Chapter 24: Party at My Place!

“Isn’t this party great?” Touma shouted as he saw Emi walking by. He had a glass of Doros Prime in his hand, so he was most likely far past the point of sobriety. If her brother was no longer of a sound mind, that gave Emi legal recourse to ignore anything he said and grumble about having to wear this annoying dress.

The corset was so tight she felt like she was going to burst.

This party, being held at Emi’s house, was one of the biggest and most prolific of the year. Even though they had a large house, the sheer number of people here made it a relentlessly crowded experience. She finally understood why the L’Hime Family home was so spacious– it was all for this precise kind of event, for the occasions when occupancy went from fifteen to fifteen hundred.

To say that Emi hated crowds was to say that crows were black. And to say that Emi hated this party was to say that the sun rose in the morning, and the moons rose in the evening. To say that this was one of the worst events Emi had ever attended would only barely qualify as an exaggeration. 

The colors alone gave her a headache; every rich person here wore their own loud-colored dress, creating a clash of rainbows against the shiny gold-and-white decorations of the party itself placed around the foyer. It was so bright that the blind would grumble about it.

With such a massive number of people smushed into the foyer, the rich person smell was particularly pungent tonight. The odor of cheap perfumes, of white wine against bad breath, of wig powder and sweaty breeches. No matter how much money these people had, they somehow couldn’t prevent themselves from smelling like a rotten salmon bind.

Because the Empress-Consort was here to take part in the festivities, having already mingled into the crowd of colorful smelly dancers, so too were her contingent of Dannark guardsmen, two posted at every corner of the foyer and several more wandering in and out. Surely nothing would happen to her at a party like this, but the very threat of it was constantly reminded by the presence of all these gray-armored guards.

And to cap it all off, a small orchestral ensemble was playing traditional tunes, making the scene almost literally deafening at times. So, the perfect way to torture a young girl who didn’t even want to be here.

Emi hated crowds. She hated rich old people standing around laughing while they talked about bureaucratic drivel. She hated all of this! The stress was making her sweat her armpits off. Soon, she’d be just as smelly as everyone else.

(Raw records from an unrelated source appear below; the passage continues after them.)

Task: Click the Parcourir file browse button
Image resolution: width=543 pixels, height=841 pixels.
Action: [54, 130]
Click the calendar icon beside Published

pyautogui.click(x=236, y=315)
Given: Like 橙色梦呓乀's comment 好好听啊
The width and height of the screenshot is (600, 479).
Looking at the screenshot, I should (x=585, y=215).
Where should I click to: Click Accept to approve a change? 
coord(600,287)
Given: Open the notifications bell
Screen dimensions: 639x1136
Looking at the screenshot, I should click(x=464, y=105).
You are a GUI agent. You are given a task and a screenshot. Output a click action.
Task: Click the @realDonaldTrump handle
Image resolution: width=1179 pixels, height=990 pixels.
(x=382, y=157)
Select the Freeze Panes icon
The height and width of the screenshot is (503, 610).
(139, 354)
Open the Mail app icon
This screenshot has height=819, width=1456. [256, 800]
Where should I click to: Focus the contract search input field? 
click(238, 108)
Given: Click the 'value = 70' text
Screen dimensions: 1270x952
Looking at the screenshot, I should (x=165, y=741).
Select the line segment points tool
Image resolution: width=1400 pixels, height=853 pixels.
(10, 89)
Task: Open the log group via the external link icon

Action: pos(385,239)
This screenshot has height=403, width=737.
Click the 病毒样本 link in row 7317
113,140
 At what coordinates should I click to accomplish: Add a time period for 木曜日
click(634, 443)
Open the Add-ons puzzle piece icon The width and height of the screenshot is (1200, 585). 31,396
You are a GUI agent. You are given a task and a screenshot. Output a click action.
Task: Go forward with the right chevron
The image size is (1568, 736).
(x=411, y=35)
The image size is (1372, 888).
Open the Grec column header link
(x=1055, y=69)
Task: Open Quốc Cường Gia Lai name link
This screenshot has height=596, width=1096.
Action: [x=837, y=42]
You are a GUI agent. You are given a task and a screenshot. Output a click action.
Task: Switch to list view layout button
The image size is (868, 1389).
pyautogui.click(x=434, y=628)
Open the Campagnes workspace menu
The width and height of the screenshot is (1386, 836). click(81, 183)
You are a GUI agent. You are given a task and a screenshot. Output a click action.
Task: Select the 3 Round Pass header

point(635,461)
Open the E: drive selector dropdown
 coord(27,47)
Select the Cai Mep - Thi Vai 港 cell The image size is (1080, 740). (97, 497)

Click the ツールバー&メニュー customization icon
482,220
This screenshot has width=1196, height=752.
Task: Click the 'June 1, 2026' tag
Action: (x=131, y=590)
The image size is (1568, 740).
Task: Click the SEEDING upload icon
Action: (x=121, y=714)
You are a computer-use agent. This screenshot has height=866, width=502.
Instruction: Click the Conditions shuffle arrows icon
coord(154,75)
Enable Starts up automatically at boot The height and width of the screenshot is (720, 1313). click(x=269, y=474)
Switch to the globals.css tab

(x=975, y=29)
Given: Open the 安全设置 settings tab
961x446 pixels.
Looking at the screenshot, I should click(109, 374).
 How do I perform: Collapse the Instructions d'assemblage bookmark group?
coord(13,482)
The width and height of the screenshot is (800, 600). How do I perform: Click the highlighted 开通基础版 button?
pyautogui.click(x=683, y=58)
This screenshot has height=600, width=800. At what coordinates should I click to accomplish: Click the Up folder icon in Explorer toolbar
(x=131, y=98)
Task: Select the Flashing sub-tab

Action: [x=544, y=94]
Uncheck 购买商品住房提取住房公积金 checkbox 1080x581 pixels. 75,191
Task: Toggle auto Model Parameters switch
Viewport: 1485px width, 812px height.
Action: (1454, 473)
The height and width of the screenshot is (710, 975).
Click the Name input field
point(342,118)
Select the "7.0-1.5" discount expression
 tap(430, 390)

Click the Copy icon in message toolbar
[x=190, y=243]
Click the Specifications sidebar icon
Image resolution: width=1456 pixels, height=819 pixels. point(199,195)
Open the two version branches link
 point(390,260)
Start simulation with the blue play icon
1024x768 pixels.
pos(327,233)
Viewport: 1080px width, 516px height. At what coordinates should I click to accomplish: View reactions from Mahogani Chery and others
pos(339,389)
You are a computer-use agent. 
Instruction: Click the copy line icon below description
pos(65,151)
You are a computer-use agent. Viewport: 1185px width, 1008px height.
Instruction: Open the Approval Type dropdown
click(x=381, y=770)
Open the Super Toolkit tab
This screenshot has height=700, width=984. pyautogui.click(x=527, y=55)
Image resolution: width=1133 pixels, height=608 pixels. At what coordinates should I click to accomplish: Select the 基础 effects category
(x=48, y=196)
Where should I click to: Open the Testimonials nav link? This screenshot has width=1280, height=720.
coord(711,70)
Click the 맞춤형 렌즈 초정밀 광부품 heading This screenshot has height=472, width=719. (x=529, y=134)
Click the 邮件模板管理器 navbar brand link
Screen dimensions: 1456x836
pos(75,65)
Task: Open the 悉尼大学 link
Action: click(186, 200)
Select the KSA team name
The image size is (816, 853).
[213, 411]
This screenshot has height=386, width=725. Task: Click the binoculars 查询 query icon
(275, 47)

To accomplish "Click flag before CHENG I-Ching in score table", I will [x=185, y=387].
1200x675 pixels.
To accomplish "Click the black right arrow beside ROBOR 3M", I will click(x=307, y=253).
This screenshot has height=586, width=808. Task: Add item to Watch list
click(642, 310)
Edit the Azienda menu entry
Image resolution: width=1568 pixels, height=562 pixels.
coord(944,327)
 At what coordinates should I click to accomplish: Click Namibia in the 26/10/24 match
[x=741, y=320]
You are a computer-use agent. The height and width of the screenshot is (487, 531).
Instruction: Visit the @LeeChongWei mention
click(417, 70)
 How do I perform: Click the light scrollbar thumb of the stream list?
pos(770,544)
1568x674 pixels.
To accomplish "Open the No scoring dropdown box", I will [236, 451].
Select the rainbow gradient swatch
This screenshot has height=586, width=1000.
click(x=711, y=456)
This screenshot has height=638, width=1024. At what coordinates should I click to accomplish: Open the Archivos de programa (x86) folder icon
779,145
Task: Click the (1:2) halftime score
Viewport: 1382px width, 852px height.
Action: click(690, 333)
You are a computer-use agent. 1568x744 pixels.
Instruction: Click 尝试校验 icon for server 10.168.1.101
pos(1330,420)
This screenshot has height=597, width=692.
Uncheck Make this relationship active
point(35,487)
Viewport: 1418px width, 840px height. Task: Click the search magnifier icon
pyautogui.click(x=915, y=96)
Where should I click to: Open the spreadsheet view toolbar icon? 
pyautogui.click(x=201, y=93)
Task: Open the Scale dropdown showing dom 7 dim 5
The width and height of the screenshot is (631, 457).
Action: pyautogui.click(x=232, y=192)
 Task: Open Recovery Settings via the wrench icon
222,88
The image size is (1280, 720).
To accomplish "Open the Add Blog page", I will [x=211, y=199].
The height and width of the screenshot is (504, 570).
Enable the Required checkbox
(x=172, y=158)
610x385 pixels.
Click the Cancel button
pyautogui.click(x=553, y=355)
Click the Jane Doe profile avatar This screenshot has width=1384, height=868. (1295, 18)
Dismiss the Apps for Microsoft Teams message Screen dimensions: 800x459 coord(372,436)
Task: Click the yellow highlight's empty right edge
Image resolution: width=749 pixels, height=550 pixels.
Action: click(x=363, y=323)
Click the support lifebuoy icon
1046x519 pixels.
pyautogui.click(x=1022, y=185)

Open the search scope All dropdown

Tia Knoll passed by, dressed up in a silk gown and wearing a jet black wig with hair going down to his waist. Many guests at the party were ogling him even as they ignored Emi and her expensive, hours-long-fitted dress. He was outstaging Emi and wasn’t even a girl. She really hated when he showed off his crossdressing skills at every single party and got the same rousing reactions each time.

“I have already received marriage propositions from ten suitors, including a noble from Dannark. Shall we compare numbers?” Very modest of him.

“Seeing as I’m currently engaged, I wasn’t keeping count,” Emi said.

“Well, I have a boyfriend, but that does not keep me. It’s all in good spirits.” 

“You’re a fiend.”

“Oh, Emi, you need to have some fun. Your brother certainly is.” He pointed to Touma, who had exchanged his glass of Doros Prime for the whole bottle. His arm was wrapped around the shoulder a woman who looked about as far gone as he did. They laughed so loudly Emi could hear them from here.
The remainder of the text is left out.